Denn zur Wahl sind ja alle Leipziger Wahlberechtigten aufgerufen. Nicht nur die frustrierten. 434.200 Leipziger sind am heutigen 27. Januar wahlberechtigt, vor sieben Jahren waren es nur 406.891 gewesen. Was eigentlich schon das Wichtigste sagt über diese Stadt: Sie ist in diesen sieben Jahren kräftig gewachsen – und zwar stärker, als es alle Prognosen vorhergesagt hatten. Ein Wachstum, das Amtsinhaber Burkard Jung (SPD) auch gern als seinen Verdienst sieht.

Gegebene Datensätze —
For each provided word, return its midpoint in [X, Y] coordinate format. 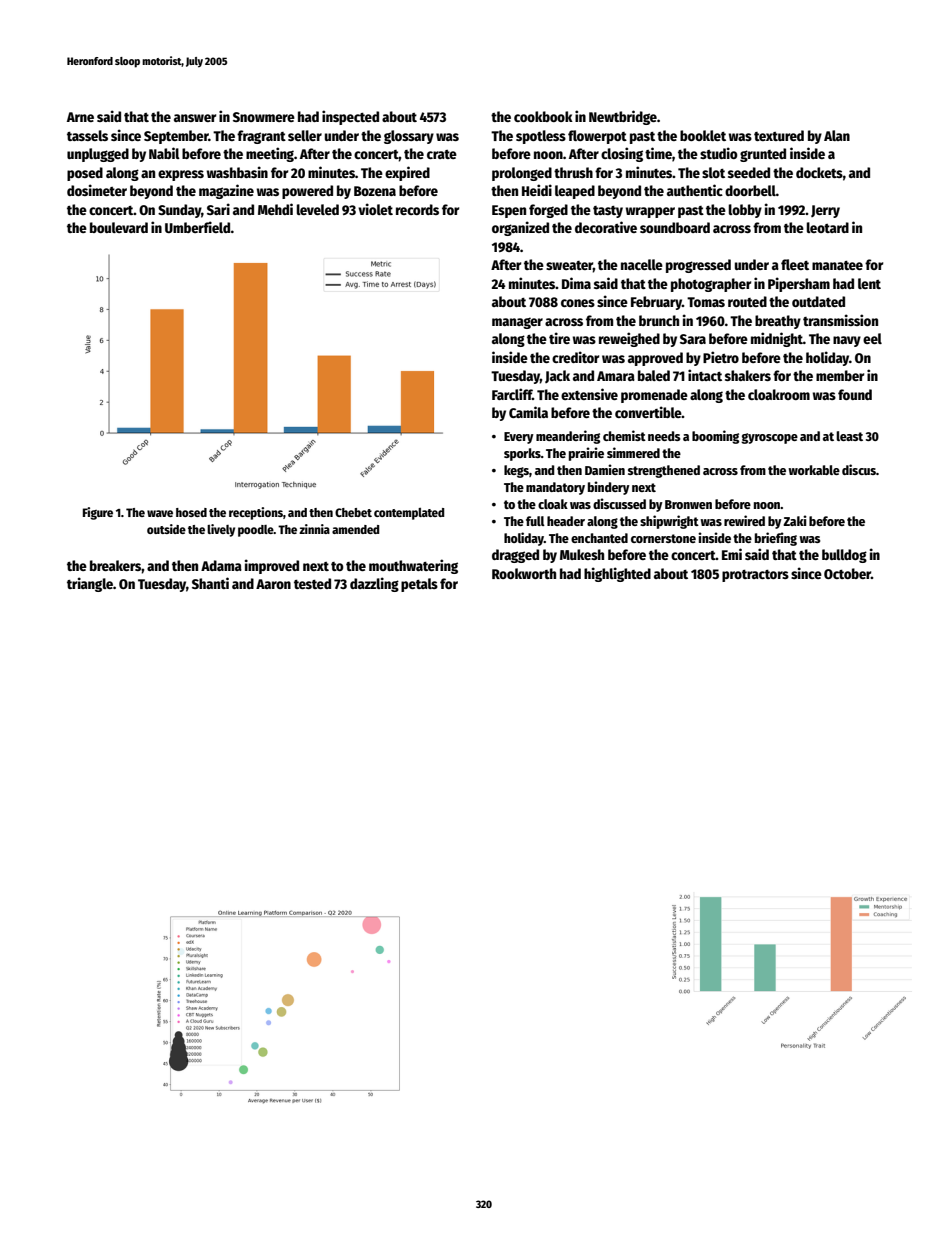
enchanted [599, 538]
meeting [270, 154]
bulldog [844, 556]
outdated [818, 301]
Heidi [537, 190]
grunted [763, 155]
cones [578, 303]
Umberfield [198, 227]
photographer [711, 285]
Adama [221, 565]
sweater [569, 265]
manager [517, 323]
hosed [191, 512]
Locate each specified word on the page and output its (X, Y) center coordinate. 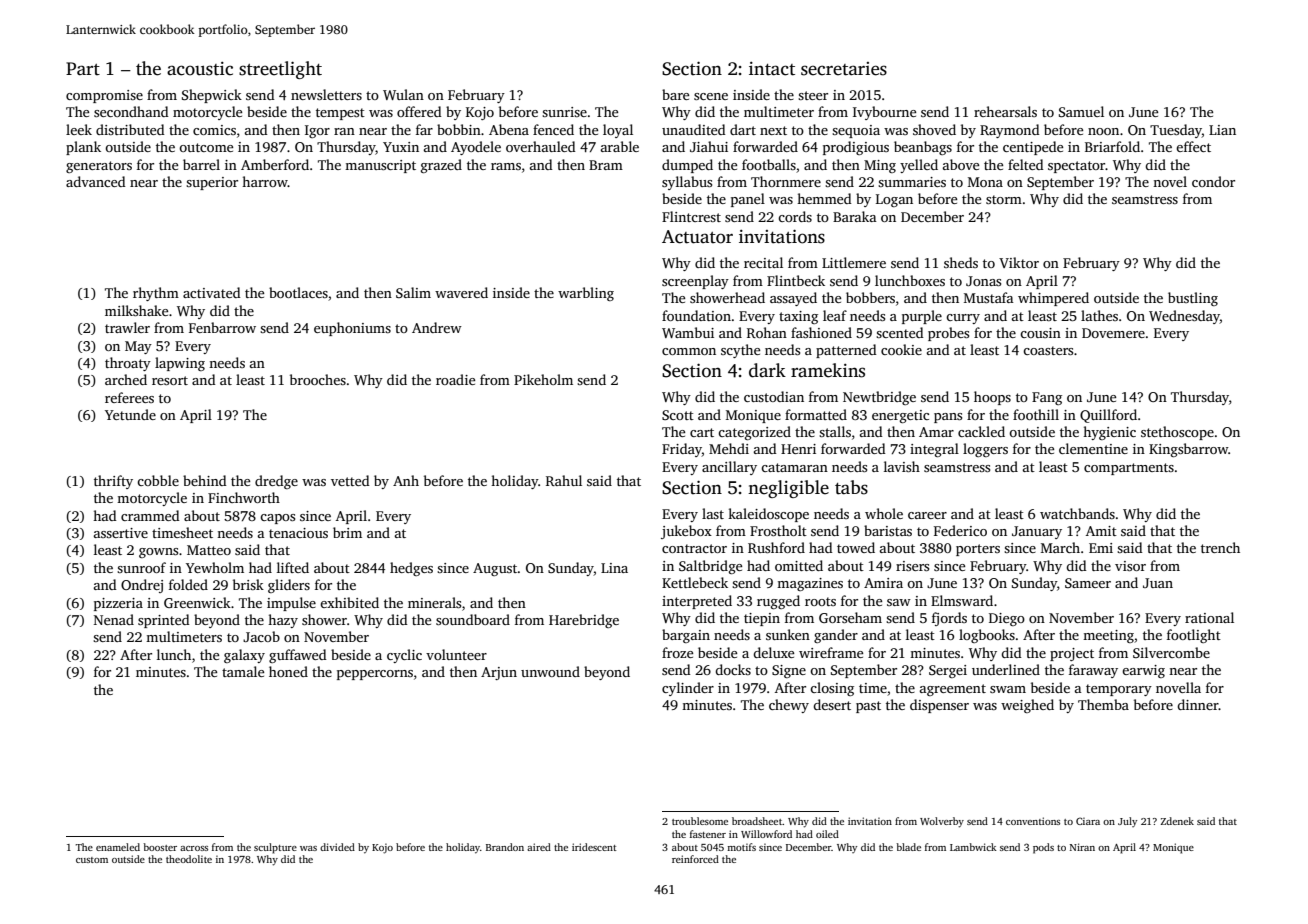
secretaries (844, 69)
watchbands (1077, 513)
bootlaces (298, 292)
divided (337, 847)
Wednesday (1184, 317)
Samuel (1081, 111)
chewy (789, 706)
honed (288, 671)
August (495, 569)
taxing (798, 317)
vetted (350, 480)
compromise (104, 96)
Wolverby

Aufgaben —
A – Schreib den Teil der Datensätze neu, der mit der Zeile mit „sweater [569, 265]“ anfängt und bis zum Ende der Datensätze geht. Ersetze darin „specified“ durch „listed“, lass sonst alles gleich und die Bilder in der Antwort weg.
B – Schreib den Text über die Leipziger Wahl weiter, und zwar ab da, wo er aufhört.

Antworten —
A –
sweater [569, 265]
manager [517, 323]
hosed [191, 512]
Locate each listed word on the page and output its (X, Y) center coordinate. 
secretaries (844, 69)
watchbands (1077, 513)
bootlaces (298, 292)
divided (337, 847)
Wednesday (1184, 317)
Samuel (1081, 111)
chewy (789, 706)
honed (288, 671)
August (495, 569)
taxing (798, 317)
vetted (350, 480)
compromise (104, 96)
Wolverby

B –
Aber in erster Linie geht es auf eine echte Kontinentalverschiebung zurück. In der ganzen Bundesrepublik hat sich die Bevölkerungsbewegung massiv hin zu den Metropolen verschoben. Die EU, die schon in den 1990er Jahren begann, ihre Wirtschaftsförderung stärker auf Metropolregionen zu fokussieren, hat Recht gehabt. Sie war nur – bis heute nicht – konsequent genug. Sie verteilt die Fördergelder immer noch nach NUTS-Regionen. Das ist französisch und heißt “Nomenclature des unités territoriales statistiques”, zu deutsch “Systematik der Gebietseinheiten für die Statistik”. Was natürlich all die in ihren historisch verwalteten Regionen amtierenden Provinzregierungen immer wieder darin bestärkt, es ebenso zu halten und beim alten Gießkannenprinzip zu bleiben.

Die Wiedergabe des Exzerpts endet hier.